Zdaniem Sądu wymierzona oskarżonemu kara nie przewyższa stopnia winy oskarżonego, jest adekwatna do stopnia społecznej szkodliwości przypisanego mu czynu, spełnia swą rolę wychowawczą w stosunku do oskarżonego, uwzględniając też społeczne poczucie sprawiedliwości. W ocenie Sądu orzeczenie kary pozbawienia wolności oaz kary ograniczenia wolności będzie dla oskarżonego wystarczającą dolegliwością, aby w przyszłości nie dopuszczał się kolejnych przestępstw, zwłaszcza przeciwko mieniu. Na uwadze należało mieć w szczególności to, że jednym z celów postępowania karnego jest trafne zastosowanie środków przewidzianych w prawie karnym, tak aby osiągnięte zostały zadania postępowania karnego nie tylko w zwalczaniu przestępstw, lecz również w zapobieganiu im oraz w umacnianiu poszanowania prawa i zasad współżycia społecznego (art. 2 § 1 pkt 2 k.p.k.). Trafna reakcja karna nie może być ani zbyt łagodna ani zbyt surowa. W szczególności zbyt surowa reakcja nie sprzyja osiągnięciu celów w postaci umocnienia poszanowania prawa. W ocenie Sądu wnioskowane przez oskarżyciela kara pozbawienia wolności nie odniosłaby odpowiedniego rezultatu wychowawczego, a byłaby jedynie elementem represji. W ocenie Sądu zaś oskarżony jest sprawcą na tyle młodym, by zasadnym było podjęcie w stosunku do niego działań o charakterze wychowawczym, natomiast ich wymiar represyjny winien być uwzględniony w mniejszym zakresie – stąd oba te elementy uwzględnia właśnie wymierzenie kary tzw. mieszanej.

Sąd na podstawie art. 46 § 1 k.k. zobowiązał oskarżonego F. K. do zapłaty na rzecz pokrzywdzonego D. K. kwoty 300 zł tytułem zadośćuczynienia za doznaną krzywdę. Sąd nie orzekł takiego obowiązku na rzecz pozostałych pokrzywdzonych, albowiem po pierwsze nikt o to nie wnosił, nadto K.O. nie odniosła żadnych obrażeń , a H. M. poważniejszych obrażeń w wyniku działania oskarżonego.
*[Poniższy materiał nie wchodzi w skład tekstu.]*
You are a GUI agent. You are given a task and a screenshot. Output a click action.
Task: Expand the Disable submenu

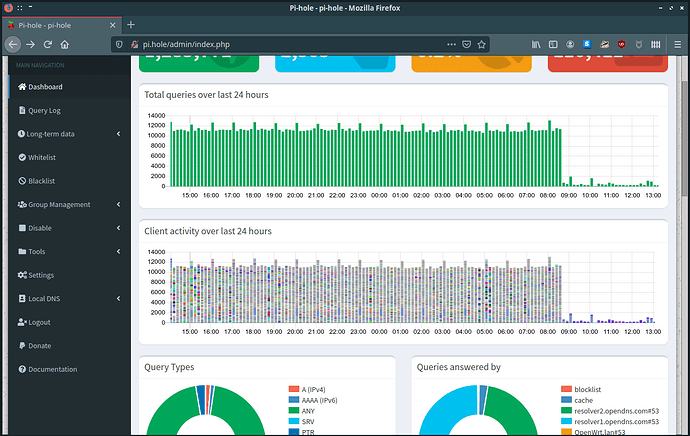click(42, 228)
Na mocy art. 63 § 1 k.k. na poczet orzeczonej kary zalicza się okres rzeczywistego pozbawienia wolności w sprawie, zaokrąglając w górę do pełnego dnia, przy czym jeden dzień rzeczywistego pozbawienia wolności równa się jednemu dniowi kary pozbawienia wolności. Oskarżony był zatrzymany w sprawie od dnia 19 września 2018 roku (godz. 20:15) do 21 września 2018 roku (godz. 11:45), w związku z czym w punkcie 3) wyroku Sąd zaliczył na poczet orzeczonej kary pozbawienia wolności dwa dni.

Orzeczenie o kosztach Sąd oparł na mocy art. 624 § 1 k.p.k., art. 627 k.p.k. oraz art. 17 ust. 1 i 2 ustawy z dnia 23 czerwca 1973 r. o opłatach w sprawach karnych (t.j. Dz. U. z 1983 r. Nr 49, poz. 223 z późn. zm.) nie znajdując podstaw do zwolnienia oskarżonego od zapłaty na rzecz Skarbu Państwa wydatków w kwocie 470 zł, jednocześnie zwalniając oskarżonego od uiszczenia opłaty sądowej. W ocenie Sądu osoba tak młoda i zdrowa oraz pełna energii jak oskarżony jest w stanie podjąć pracę umożliwiającą jej pokrycie kosztów postępowania sądowego, które swoim nagannym zachowaniem wywołała, natomiast mając na względzie sytuację materialną oskarżonego , jak i znaczne wydatki postepowania, Sąd zwolnił go od ponoszenia opłaty sądowej.

ZARZĄDZENIE

Odpis wyroku z uzasadnieniem doręczyć PR C.